Bu 15-20 günlük tatil süresinde ne yapılabilir konusu ele alındığında küçük çocuklarla evde oyun oynanabileceğini, sosyal aktivitelerle beraber akraba ziyaretlerinin arttırılabileceğini söyleyen Erdem, "Hava durumu göz önüne alındığında evde kalınacak zaman içerisinde kitap okuma tatili geçirebilmek adına en güzel çözümüdür. Fakat bunu yoğun bir kamp şeklinde yapmaktan ziyade ilkokulla beraber orta ve lise düzeyindeki öğrencilere günün belli vakitlerinde günlük 40-50 sayfa okuma yapılabilecek bir program yapmak daha iyi olur." ifadelerini kullandı.
Hadi Erdem
Kitap okuma konusunu farklı yönleriyle ele alan Erdem
şunları söyledi:
"Kitap okuma derken Kur'an-ı Kerim ve dini ilimler
okunmalı. Özellikle şayet bu geçirdiğimiz 5 aylık süreçte velilerimiz, Kur'an-ı
Kerim ve dini ilimler konusunda okutma sorunu yaşamışlarsa hem Rabbimizin
kitabını öğretip eksikleri giderme hem de dini sohbetler yaparak öğrencinin
manevi ihtiyacını da giderebilirler."
"Anne babanın
çocuğa kitap okumayı tavsiye edebilmesi için kendileri de kitap okumaları
gerekir"
Erdem, "Öğrencilerin okuyacakları kitaplar hususunda
ağır kitaplar yerine daha çok seviyelerine uygun eğlenceli geçebilecek ve
çocuğun anlayabileceği, anne babasına sorular sorabileceği, onlarla beraber
değerlendirme yapabileceği kitapların okunması daha iyi olur.

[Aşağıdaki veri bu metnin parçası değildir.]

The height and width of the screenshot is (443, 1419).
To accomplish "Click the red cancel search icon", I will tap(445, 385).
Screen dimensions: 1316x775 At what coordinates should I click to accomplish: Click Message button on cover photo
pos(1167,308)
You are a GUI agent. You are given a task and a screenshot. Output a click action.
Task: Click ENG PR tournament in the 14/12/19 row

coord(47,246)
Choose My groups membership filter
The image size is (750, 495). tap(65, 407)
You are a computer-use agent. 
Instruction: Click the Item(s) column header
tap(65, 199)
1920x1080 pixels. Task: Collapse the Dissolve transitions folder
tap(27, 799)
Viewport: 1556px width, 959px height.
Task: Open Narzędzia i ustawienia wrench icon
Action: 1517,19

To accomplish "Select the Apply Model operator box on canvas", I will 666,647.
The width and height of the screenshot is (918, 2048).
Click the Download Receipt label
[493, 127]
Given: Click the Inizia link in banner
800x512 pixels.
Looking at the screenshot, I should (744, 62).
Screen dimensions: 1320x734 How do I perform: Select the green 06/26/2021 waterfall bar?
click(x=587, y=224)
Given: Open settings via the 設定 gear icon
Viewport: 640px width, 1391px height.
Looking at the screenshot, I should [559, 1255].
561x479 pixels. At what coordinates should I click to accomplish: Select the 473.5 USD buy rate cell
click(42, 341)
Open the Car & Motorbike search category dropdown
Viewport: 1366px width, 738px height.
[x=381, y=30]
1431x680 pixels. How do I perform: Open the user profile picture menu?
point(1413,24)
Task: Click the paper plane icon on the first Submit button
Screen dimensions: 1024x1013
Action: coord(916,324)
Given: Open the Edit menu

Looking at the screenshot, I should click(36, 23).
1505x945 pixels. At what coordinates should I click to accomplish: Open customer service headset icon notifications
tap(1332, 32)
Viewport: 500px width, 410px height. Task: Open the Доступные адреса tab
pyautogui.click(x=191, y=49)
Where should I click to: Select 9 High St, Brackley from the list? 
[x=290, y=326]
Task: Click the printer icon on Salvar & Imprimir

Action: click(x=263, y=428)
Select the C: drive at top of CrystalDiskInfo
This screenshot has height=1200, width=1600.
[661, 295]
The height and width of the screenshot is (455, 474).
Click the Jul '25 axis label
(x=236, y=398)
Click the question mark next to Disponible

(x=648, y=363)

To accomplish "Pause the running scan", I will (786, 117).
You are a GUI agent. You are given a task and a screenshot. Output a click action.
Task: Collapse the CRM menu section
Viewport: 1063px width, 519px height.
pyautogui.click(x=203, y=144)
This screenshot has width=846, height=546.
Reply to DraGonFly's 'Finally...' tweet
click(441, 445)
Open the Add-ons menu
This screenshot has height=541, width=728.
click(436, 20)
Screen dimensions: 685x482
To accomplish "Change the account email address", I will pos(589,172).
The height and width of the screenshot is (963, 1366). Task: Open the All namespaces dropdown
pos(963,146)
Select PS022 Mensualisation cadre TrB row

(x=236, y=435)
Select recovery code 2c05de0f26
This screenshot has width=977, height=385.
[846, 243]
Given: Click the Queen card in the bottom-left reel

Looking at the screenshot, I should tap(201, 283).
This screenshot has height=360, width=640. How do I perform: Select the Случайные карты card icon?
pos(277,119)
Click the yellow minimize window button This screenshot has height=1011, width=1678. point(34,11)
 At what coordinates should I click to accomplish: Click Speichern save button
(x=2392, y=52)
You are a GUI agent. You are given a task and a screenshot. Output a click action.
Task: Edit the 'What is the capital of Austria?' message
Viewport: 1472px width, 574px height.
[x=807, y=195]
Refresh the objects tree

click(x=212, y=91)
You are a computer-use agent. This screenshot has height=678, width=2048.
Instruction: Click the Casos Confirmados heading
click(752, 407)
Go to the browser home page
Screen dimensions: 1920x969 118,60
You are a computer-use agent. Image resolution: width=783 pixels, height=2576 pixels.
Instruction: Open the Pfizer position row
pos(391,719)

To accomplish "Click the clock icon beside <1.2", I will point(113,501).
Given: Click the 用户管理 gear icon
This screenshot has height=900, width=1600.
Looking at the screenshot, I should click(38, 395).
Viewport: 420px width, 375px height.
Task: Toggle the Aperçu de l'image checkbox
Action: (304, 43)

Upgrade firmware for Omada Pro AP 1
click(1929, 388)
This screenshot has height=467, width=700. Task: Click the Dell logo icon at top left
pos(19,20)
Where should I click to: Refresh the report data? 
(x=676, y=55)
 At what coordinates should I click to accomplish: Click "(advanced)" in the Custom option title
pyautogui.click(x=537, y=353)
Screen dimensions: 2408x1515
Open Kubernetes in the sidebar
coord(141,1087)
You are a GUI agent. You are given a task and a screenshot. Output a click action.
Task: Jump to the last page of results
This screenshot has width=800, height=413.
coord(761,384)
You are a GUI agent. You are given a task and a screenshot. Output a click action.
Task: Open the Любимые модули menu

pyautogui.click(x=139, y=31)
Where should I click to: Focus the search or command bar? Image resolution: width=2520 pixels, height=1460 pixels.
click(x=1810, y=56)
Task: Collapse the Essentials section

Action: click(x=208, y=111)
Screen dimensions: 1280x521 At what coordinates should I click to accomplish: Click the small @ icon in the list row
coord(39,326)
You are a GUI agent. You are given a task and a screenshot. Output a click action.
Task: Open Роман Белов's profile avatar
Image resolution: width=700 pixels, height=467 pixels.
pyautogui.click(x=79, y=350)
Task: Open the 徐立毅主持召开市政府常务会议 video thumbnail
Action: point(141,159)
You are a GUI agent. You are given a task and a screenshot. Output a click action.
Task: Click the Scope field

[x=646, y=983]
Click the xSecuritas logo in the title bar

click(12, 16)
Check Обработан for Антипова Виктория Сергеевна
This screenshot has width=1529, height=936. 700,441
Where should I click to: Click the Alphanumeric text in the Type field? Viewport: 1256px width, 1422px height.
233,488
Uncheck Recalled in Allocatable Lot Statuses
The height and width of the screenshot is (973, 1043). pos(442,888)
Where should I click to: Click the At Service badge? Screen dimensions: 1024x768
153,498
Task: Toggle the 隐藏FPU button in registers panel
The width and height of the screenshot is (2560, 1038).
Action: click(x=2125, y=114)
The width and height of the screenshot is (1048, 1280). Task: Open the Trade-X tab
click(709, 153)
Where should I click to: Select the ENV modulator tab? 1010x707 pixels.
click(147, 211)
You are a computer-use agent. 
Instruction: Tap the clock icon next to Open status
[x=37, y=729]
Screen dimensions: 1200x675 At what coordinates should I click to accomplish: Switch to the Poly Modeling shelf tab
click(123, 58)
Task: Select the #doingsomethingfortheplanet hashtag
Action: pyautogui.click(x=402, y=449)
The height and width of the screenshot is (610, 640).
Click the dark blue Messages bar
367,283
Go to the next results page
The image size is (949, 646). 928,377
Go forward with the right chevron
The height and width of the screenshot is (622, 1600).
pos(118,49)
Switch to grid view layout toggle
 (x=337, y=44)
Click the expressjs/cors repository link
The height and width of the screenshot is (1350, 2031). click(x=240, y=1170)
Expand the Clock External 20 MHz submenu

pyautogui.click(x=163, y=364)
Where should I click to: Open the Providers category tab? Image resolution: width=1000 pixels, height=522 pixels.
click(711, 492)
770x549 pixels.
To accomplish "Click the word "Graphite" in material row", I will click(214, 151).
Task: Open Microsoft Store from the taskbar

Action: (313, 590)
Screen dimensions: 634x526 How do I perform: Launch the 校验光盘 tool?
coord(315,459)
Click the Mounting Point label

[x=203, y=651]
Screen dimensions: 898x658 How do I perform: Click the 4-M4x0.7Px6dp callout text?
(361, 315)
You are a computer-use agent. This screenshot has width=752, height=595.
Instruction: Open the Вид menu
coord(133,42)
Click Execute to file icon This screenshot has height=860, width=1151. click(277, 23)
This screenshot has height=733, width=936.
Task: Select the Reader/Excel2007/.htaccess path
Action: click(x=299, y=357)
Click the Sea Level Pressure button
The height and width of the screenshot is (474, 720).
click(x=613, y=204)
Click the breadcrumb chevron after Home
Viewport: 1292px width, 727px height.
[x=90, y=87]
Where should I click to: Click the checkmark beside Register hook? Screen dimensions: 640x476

Okunan kitapla
alakalı olarak anne babayla belirli bir iletişim olmalı. Yani anne baba çocuğa
'ne okuyorsun, ne anladın, kafana takılan bir şey var mı?' gibi soruları
yönlendirebilmeli, bir sorun varsa bununla ilgili olarak gerekirse bir saatlik
değerlendirme tarzında bir diyalog oluşturulabilir." şeklinde konuştu.
Kitap okumanın sadece çocuğun eline kitabı verip uzaktan
kontrol ederek 'okumazsan cezalandırırım' denilen bir husus olmadığının altını
çizen Erdem, "Anne babanın çocuğa kitap okumayı tavsiye edebilmesi ve
örnek olabilmesi için kendilerinin de bu süreçte kitap okumaları gerekir.
Çocuklarımızın tatili değerlendirirken çok fazla video izleme, farklı sosyal
medya platformlarında zararlı içeriklere maruz kalarak ahlaki ve fiziki yönden
etkilenecekleri, biyolojik anlamda zarar görecekleri bir süreç yerine
içerisinde anne babanın da olduğu dolu bir sürece dönüştürülmesi lazım. Bu
yönde velilerimize programlarını kalıp taslaklar yerine kendilerinin
yapmalarını tavsiye ediyoruz." dedi.